5 Stars-------Pak is on time, waiting for you and tips.....Great trip

4 stars-------Pak is on time waiting for you but doesn't tip....Good trip

3 stars-------Pak is a little late, under 5 mins doesn't tip....Fair trip

2 stars-------Pak is a little late under 5 mins wrong pick up point and doesn't tip.....poor trip

1 star--------Pak is very late, wrong pick up point, smells like shit...........and doesn't tip.... Fuc% up trip


If we rate the paks the right way we will start getting tip more often and if not this will make you feel better about your low rating given out by the paks to you.

Why it works is because the low rated paks will not get pick up some time in the future, Hopefully the word gets out if you do not tip, you will get a low rating and risk the chance you may not get a ride in the future.....


Uber On

Lyft paks.....Get the benefit of the doubt...They have a tip button on App


----------



## RainbowPlate (Jul 12, 2015)

People respond to incentives. What is the incentive here?


----------



## Killeen Ubur (Oct 29, 2014)

RainbowPlate said:


> People respond to incentives. What is the incentive here?


Ready...


RainbowPlate said:


> People respond to incentives. What is the incentive here?


What's the incentive ? To keep having Uber drivers pick you up.....If you have a low rating (4.3 lower) Here in Austin drivers wouldn't pick you up....

That's the incentive....!!!!!!!!!


----------



## RainbowPlate (Jul 12, 2015)

Killeen Ubur said:


> That's the incentive....!!!!!!!!!


No, that's what you wish the incentive were. No pax thinks this way*, and there is no mechanism to get them to think this way.

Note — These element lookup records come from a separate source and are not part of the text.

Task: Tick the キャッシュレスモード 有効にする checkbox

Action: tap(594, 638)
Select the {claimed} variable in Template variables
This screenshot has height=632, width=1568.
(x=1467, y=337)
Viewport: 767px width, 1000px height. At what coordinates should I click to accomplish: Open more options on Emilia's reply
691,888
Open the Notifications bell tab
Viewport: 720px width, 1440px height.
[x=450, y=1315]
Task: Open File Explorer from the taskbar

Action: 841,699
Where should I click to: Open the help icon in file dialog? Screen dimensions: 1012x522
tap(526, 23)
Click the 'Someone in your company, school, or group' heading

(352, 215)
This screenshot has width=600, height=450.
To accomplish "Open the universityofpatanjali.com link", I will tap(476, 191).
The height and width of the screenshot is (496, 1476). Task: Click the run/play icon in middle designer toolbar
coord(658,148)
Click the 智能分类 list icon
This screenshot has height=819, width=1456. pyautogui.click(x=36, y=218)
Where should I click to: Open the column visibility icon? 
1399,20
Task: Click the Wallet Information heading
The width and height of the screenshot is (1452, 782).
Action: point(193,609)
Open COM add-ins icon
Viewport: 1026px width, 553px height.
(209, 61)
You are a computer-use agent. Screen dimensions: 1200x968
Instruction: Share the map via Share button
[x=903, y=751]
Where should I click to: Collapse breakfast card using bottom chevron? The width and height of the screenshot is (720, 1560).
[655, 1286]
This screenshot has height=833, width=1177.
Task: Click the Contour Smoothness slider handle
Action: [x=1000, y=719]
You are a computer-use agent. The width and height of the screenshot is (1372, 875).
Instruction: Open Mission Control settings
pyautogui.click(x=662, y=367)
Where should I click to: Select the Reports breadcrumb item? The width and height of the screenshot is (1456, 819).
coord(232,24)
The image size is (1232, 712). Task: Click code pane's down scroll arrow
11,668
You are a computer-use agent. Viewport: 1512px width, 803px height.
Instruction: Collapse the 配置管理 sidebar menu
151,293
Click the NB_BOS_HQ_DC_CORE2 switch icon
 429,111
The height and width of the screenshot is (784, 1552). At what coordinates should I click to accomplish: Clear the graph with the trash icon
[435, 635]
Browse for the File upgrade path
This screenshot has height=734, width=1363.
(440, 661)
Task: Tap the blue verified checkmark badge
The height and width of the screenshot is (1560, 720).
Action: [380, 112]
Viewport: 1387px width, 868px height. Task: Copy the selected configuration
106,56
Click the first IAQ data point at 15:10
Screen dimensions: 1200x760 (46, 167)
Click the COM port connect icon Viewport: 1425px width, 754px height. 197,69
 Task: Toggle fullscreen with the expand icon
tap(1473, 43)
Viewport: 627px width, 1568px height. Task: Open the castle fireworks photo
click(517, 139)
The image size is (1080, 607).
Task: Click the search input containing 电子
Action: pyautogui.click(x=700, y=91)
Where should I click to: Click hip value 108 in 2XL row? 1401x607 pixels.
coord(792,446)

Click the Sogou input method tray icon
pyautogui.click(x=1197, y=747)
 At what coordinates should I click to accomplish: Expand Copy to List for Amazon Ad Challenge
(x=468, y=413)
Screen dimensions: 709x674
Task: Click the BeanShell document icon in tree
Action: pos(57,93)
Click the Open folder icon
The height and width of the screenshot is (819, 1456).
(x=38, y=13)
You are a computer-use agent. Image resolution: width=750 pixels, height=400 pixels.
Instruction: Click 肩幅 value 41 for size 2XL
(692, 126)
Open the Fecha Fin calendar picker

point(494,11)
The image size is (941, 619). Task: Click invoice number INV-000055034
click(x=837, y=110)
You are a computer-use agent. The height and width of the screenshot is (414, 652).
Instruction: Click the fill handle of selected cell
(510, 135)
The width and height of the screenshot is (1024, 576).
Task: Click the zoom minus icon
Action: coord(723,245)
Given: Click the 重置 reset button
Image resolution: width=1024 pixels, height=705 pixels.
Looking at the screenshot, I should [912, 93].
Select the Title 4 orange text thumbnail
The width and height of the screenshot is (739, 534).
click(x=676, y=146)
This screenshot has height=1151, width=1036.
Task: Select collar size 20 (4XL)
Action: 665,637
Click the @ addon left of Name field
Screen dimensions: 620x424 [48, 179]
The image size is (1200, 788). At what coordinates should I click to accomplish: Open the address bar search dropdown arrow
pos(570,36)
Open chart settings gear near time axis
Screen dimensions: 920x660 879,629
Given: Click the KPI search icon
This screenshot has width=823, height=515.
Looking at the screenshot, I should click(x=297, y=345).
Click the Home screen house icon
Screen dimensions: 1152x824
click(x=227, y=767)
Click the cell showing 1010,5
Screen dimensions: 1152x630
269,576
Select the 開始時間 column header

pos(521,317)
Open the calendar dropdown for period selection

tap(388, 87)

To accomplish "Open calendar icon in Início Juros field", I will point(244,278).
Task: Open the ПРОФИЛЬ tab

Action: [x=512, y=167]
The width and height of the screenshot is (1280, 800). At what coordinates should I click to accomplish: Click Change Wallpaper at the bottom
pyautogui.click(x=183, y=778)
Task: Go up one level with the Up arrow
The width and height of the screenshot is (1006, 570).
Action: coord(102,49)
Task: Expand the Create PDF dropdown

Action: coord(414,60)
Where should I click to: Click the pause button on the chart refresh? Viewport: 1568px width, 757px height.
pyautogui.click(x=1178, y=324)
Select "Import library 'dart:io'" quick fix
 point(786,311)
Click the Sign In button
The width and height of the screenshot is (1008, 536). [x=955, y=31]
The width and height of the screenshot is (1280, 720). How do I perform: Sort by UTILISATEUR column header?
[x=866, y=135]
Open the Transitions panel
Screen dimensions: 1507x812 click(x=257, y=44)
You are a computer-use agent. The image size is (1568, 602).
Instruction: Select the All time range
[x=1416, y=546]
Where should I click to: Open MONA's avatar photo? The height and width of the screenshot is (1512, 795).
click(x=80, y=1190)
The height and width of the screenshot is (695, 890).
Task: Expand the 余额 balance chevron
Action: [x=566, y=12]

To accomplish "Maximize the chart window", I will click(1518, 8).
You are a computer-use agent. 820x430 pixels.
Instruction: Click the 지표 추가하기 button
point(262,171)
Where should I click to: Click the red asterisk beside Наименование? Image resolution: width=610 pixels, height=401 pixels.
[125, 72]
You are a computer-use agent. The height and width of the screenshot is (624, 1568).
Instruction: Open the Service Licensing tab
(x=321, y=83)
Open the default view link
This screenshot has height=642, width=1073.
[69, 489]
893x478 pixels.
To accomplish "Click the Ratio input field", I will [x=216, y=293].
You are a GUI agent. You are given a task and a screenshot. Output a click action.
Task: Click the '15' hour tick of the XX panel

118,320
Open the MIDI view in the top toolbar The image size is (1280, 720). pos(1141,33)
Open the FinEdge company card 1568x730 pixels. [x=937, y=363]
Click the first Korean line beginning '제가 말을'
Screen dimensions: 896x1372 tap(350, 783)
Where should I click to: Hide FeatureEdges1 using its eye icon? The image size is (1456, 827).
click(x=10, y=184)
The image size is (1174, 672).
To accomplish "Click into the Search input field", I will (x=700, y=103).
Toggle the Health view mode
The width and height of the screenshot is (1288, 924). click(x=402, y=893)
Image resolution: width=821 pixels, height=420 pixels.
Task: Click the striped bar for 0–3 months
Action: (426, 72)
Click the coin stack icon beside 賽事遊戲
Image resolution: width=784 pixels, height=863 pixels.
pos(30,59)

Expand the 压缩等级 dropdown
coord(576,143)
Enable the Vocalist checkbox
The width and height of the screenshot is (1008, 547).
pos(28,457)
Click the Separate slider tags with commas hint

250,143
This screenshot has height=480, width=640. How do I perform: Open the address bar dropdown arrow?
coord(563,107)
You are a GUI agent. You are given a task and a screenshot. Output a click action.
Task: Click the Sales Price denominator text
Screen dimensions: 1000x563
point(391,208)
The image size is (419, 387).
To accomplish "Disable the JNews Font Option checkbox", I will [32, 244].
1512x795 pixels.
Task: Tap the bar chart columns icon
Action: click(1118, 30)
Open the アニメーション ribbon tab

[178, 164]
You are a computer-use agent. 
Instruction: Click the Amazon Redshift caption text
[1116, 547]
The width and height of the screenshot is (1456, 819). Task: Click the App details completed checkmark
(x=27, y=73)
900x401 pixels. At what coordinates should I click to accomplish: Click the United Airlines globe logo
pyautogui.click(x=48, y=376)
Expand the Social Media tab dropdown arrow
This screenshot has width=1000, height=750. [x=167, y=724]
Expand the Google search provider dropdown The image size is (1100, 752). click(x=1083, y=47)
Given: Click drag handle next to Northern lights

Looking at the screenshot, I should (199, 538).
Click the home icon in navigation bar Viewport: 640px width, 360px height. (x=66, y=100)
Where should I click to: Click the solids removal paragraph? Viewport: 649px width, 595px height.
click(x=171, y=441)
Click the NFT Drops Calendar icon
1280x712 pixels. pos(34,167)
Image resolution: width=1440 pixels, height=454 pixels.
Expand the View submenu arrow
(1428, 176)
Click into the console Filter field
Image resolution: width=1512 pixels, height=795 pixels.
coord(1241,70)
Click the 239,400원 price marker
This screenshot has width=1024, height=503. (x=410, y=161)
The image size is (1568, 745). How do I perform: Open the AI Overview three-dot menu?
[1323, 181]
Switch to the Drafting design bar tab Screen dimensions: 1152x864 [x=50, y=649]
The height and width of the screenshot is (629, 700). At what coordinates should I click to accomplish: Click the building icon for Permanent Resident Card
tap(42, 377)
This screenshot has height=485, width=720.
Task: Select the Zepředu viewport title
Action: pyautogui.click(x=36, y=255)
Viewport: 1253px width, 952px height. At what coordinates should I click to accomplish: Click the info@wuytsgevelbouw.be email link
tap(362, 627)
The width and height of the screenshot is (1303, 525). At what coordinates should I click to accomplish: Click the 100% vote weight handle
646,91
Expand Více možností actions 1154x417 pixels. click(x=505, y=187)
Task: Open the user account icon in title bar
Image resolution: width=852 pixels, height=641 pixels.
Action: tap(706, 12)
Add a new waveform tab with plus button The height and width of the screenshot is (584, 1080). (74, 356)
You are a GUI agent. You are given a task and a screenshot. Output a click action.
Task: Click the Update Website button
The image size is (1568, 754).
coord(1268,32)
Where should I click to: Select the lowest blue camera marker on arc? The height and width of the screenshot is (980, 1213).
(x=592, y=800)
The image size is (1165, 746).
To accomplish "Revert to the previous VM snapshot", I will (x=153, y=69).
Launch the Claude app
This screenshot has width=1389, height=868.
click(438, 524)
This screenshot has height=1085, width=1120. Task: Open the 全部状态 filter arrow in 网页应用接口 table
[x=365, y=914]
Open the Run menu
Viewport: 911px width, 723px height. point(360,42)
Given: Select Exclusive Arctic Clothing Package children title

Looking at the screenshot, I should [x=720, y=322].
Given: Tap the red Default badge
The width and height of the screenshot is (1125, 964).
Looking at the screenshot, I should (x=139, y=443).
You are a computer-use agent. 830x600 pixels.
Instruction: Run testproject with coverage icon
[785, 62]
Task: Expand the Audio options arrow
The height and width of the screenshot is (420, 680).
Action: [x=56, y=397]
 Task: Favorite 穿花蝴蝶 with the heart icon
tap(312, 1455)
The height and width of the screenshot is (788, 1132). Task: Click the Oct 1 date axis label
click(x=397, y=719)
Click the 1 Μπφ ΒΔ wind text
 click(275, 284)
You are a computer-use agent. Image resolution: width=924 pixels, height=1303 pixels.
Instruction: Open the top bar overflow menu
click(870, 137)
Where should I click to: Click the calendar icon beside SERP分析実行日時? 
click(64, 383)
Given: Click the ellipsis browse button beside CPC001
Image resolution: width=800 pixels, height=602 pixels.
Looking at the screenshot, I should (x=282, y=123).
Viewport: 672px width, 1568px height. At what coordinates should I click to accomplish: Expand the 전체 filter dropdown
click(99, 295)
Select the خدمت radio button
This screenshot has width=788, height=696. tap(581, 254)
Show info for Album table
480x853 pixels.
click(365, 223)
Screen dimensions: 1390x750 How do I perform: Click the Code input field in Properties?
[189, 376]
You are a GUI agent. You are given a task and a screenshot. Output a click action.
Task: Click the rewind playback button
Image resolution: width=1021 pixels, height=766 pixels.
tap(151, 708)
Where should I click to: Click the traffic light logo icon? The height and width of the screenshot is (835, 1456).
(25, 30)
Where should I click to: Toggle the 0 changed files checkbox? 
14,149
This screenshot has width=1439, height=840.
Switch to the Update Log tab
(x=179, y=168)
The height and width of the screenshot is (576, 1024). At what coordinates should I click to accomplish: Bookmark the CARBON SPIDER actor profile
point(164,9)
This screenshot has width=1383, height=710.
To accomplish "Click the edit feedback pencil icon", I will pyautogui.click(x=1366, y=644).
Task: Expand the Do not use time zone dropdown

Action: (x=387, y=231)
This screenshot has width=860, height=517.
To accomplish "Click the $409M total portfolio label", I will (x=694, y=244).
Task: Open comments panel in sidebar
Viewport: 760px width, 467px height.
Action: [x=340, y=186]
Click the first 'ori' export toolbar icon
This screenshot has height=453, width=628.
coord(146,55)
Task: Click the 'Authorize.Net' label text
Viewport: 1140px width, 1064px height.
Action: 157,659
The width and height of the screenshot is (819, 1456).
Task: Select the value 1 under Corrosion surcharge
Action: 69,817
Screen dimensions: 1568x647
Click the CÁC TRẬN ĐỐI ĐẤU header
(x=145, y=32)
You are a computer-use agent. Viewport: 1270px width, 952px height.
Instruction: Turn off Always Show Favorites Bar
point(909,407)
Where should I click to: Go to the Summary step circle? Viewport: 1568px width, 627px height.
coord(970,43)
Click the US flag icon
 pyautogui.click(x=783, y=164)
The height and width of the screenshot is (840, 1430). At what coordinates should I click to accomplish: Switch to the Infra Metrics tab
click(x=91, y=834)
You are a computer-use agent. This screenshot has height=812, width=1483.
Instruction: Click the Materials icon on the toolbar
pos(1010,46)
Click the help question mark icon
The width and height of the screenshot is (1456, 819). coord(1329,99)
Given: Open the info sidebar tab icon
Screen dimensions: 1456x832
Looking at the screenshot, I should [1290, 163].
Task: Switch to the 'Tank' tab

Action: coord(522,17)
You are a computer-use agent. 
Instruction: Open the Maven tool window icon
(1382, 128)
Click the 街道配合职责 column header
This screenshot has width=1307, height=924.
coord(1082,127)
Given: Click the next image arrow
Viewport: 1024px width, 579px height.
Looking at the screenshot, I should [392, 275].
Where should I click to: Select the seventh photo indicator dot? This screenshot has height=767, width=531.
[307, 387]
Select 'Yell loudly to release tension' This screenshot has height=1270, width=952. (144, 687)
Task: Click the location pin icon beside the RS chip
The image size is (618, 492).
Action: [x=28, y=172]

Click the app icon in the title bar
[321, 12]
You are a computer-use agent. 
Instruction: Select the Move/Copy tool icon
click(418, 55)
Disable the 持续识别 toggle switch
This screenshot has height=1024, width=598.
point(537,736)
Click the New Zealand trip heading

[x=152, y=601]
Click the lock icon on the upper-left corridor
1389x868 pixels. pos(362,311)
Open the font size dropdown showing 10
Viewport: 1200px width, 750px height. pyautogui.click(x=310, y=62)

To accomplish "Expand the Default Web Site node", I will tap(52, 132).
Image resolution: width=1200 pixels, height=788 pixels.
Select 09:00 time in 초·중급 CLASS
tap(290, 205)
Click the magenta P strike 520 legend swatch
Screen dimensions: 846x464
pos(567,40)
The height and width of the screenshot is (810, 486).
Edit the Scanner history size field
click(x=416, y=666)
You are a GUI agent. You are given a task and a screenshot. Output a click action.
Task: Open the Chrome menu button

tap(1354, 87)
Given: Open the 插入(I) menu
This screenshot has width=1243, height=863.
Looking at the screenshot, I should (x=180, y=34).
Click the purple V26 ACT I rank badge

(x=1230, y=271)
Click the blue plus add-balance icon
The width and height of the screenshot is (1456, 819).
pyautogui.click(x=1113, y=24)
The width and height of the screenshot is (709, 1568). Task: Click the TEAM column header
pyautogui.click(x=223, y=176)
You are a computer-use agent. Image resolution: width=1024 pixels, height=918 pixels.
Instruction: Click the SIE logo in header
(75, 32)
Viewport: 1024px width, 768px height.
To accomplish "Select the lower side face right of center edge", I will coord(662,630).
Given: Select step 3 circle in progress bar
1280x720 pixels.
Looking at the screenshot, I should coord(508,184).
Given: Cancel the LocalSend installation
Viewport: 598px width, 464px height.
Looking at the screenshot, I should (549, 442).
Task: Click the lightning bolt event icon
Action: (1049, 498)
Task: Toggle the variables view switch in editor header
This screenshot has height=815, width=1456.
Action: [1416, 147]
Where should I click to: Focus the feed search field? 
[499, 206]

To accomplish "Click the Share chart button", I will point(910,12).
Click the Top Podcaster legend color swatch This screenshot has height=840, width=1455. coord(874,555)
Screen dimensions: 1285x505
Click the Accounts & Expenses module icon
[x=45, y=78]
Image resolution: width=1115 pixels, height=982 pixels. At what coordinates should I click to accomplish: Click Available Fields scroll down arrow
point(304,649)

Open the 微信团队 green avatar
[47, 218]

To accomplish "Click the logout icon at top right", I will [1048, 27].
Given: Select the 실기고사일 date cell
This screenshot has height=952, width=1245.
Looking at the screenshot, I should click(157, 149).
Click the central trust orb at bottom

*By "this way," I mean: "If I don't tip, I'll be rated badly, which means I'll have to wait longer for a pickup." No pax has ever thought this way, and no pax ever will.


----------



## yellow (Sep 7, 2014)

Killeen Ubur said:


> How to rate a Uber Pak......If the pak doesn't tip there is NO WAY they get a 5 star rating:
> 
> 5 Stars-------Pak is on time, waiting for you and tips.....Great trip
> 
> ...


What is a Pak? A pakistani pax?


----------



## Anzac (Oct 22, 2014)

If the driver doesn't give me water phone charger and gum 4 stars?
Doesnt Mohave sirus xm radio ? 3 stars ?


----------



## Killeen Ubur (Oct 29, 2014)

RainbowPlate said:


> No, that's what you wish the incentive were. No pax thinks this way*, and there is no mechanism to get them to think this way.
> 
> *By "this way," I mean: "If I don't tip, I'll be rated badly, which means I'll have to wait longer for a pickup." No pax has ever thought this way, and no pax ever will.


I can tell you are a foreigner..........You guys think a different way LOL


----------



## Killeen Ubur (Oct 29, 2014)

yellow said:


> What is a Pak? A pakistani pax?


Taxi slang for customer


----------



## Bart McCoy (Nov 4, 2014)

Killeen Ubur said:


> How to rate a Uber Pak......If the pak doesn't tip there is NO WAY they get a 5 star rating:
> 
> 5 Stars-------Pak is on time, waiting for you and tips.....Great trip
> 
> ...


the highest 90% of pax will be rated then is 4


----------



## Jack Marrero (Oct 24, 2015)

yellow said:


> What is a Pak? A pakistani pax?


I was wondering. LOL.


----------